> **Extracted text**
# Their not athletic! YEA RIGHT! LOL



## ashbash91 (Aug 22, 2007)

Here are some pictures of a "hippo" working out!

here is thunder she is this guys mike's dog!





































*NOT ACTIVE HA I THINK NOT! *


----------



## Figgy1682 (Aug 29, 2007)

good looking dog bro. what are you doing swing a pole in a circle or is it something you made.


----------



## ashbash91 (Aug 22, 2007)

that's not my dog... this is my friend Mike's dog..... It is a flirtpole....you can them your self I made one for my dogs.... They love it....It is basically a pvc pipe from home depot about 8 ft long w/ nylon rope running threw it w/ a toy or bite surface at the end so they can bite the surface..... this you hold in your hands and run back and forth w/.... I like these more than spring poles because it also gets them running around and THEY LOVE IT! If I don't let them play w/ it they go on strike! LOL


----------



## wheezie (Aug 4, 2006)

i know that dog it belongs to a guy from club bully, really nice guy also, im not going to talk smack about a guys dog without him being present i believe it to be wrong. if you believe so strongly in this breed and its working ability why dont you start working some of your dogs , get some titles on them i think it would be great for this new breed


----------



## ashbash91 (Aug 22, 2007)

That's Thunder she is owned by Mike(DonMega on the clubbully board)

I have to get my sisters camera to take a few images of my dogs on the flirtpole and spring pole.....

I never really did weightpulling w/ them....

I have a video on my myspace but I don't know how to get it from there.... 
Here is a pic of my female jasmine when she was younger... on a little set up i have....


----------



## Crown Royal (Oct 20, 2006)

There's a separate registry and support groups for the bullies. So why can't AmBully owners be happy and quit pushing their "version" of dogs on APBT owners. QUIT CALLING THEM PITBULLS...everybody has agreed they're NOT. That's my only issue. Some may share the same historical lines but all have been selectively bred to be different from the original stock. I don't go out and push my style of dog on AmBully owners and I don't appreciate them pushing their dogs here. I'm not hating on your dogs, I just don't care for them. Get over it and quit trying to push your AMBully on me. When a dog is purposely bred to another standard, then registered in another registry it is no longer an APBT. Don't contradict yourself by saying different.

> **Written task A**
According to the forum thread about the flirtpole, who owns the dog Thunder?
> **Written task B**
Please carry on the forum thread about the flirtpole past its final post.
The records that come next are separate material and have no connection to the forum thread.

> **Rows**
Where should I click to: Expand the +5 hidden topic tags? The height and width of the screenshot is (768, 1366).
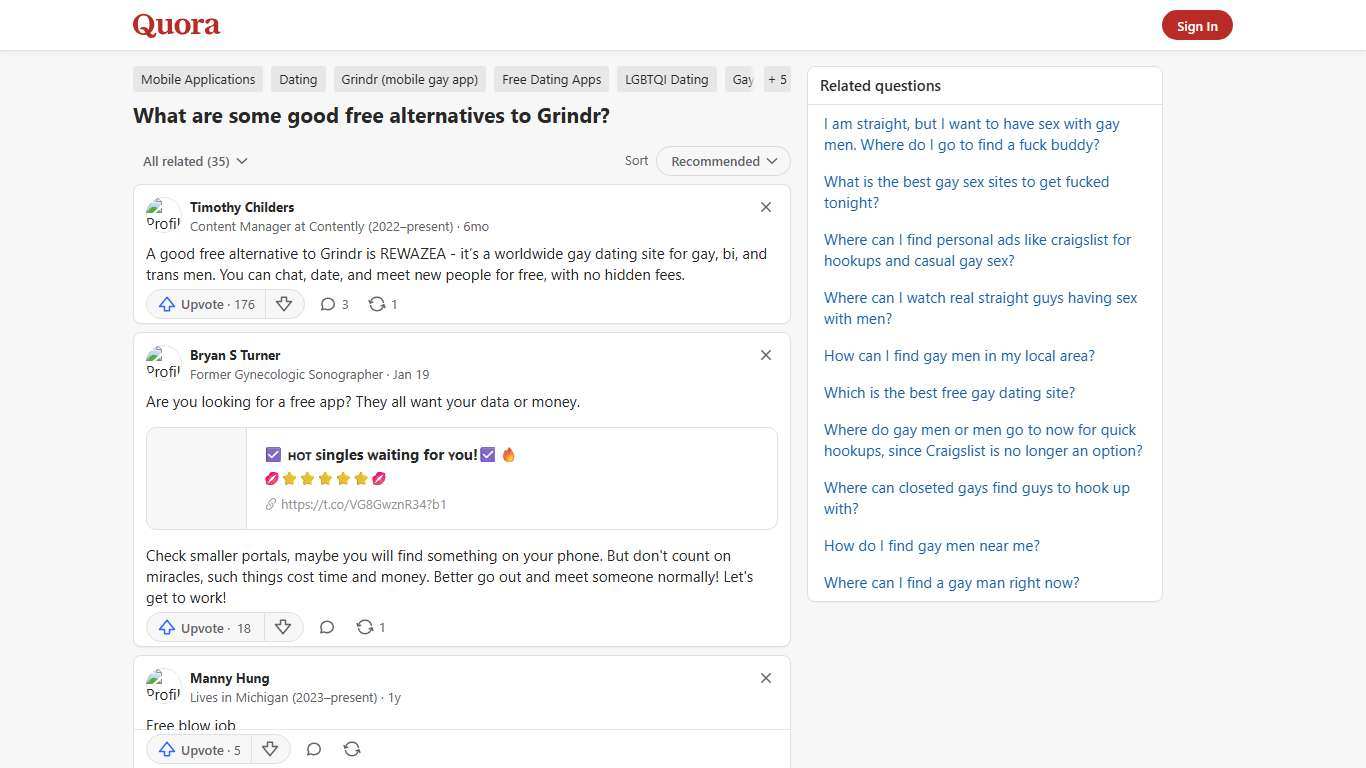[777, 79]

==

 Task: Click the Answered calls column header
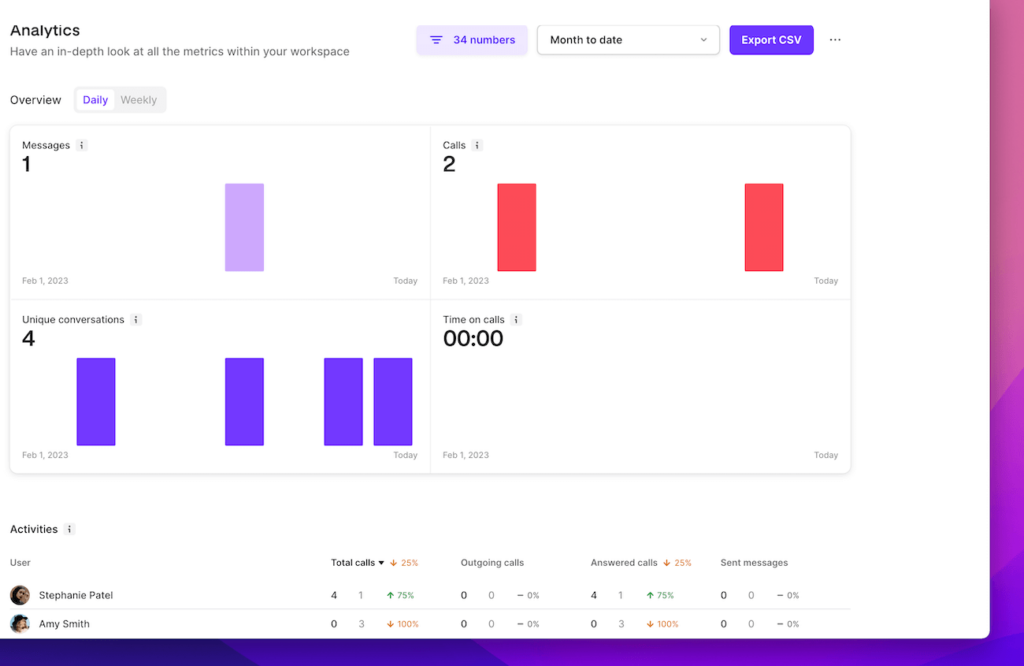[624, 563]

> **Right answer A**
Mike, who goes by DonMega on the clubbully board.

> **Right answer B**
----------



## GSDBulldog (Dec 22, 2006)

My "bully" can do that too and he is far from athletic. Athleticism is more than big, bulky muscle and "impressive" jumping ability. You need endurance, versatility (Being able to excel at something other than weight pull), strength, and the drive to get it all done.



















I love them bullies. Just hate it when people a'int truthful about them.


----------



## TheBullBeastLover (Jul 18, 2007)

Crown Royal said:


> There's a separate registry and support groups for the bullies. So why can't AmBully owners be happy and quit pushing their "version" of dogs on APBT owners. QUIT CALLING THEM PITBULLS...everybody has agreed they're NOT. That's my only issue. Some may share the same historical lines but all have been selectively bred to be different from the original stock. I don't go out and push my style of dog on AmBully owners and I don't appreciate them pushing their dogs here. I'm not hating on your dogs, I just don't care for them. Get over it and quit trying to push your AMBully on me. When a dog is purposely bred to another standard, then registered in another registry it is no longer an APBT. Don't contradict yourself by saying different.


This should be posted everywhere and one ? after that bully jumps like that about 5-6 times does it sit down and get all lazy and be honest


----------



## Figgy1682 (Aug 29, 2007)

im new to the site but it seems theres always debates about a bully or apbt. i personally think the dog looks good, and it looks like he's having fun with the flirt pole.


----------



## TheBullBeastLover (Jul 18, 2007)

Figgy1682 said:


> im new to the site but it seems theres always debates about a bully or apbt. i personally think the dog looks good, and it looks like he's having fun with the flirt pole.


ok this is a crash course lesson since your new. most of the people on this website dont apreciate the bully being called an APBT we have nothing against the dog or the breed we just have a problem with how they claim this dog is a APBT


----------



## smokey_joe (Oct 14, 2005)

Here's a question. If a dog is bred to the APBT standard, but it isn't used for fighting, hunting, or bull bating, is it still an APBT? If there is no way to test for true gameness, aren't they being bred for a seperate purpose and therefore a seperate breed that just looks a lot like the game dogs of old? Is the athleticism of today's standards enough?


----------



## Figgy1682 (Aug 29, 2007)

i hear what your saying about it being a bully and all but you cant change the name people call the dog. i have read other post about banning the ukc from calling these dogs apbt and registering them as one but there linage and cash is all they care about and they still have it in there blood. to me if the guy from razors edge never said he made his own breed and called it the american bully or what ever we wouldn't be debating this at all. thats just my 2 cents.


----------



## texpitbull2 (Aug 13, 2007)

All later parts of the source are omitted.